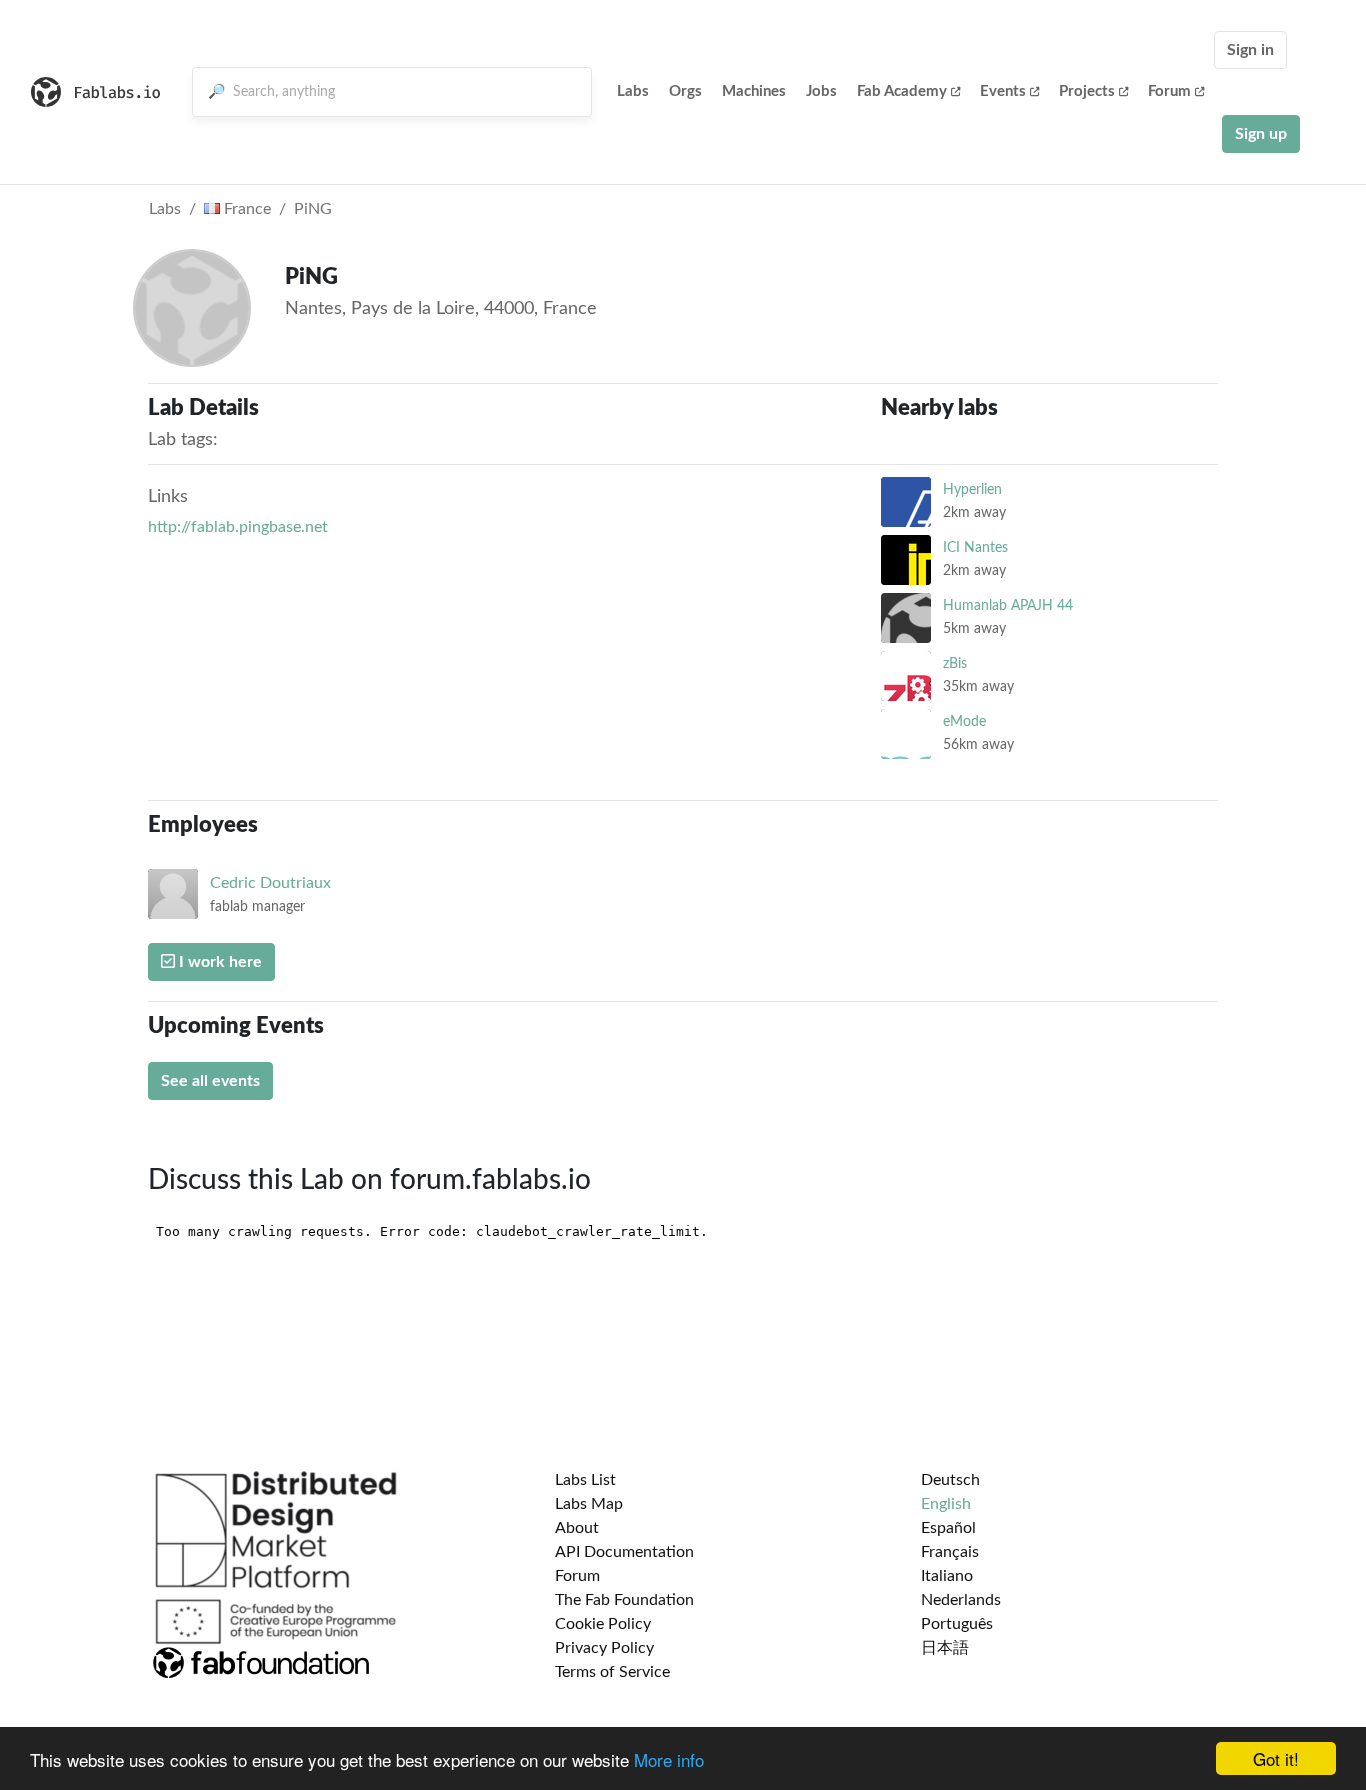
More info (669, 1759)
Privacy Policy (604, 1648)
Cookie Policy (603, 1624)
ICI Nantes (975, 547)
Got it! (1276, 1758)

----------

Go through the listing above and retype each line exactly, apart from the pictures.

More info (669, 1759)
Privacy Policy (604, 1648)
Cookie Policy (603, 1624)
ICI Nantes (975, 547)
Got it! (1276, 1758)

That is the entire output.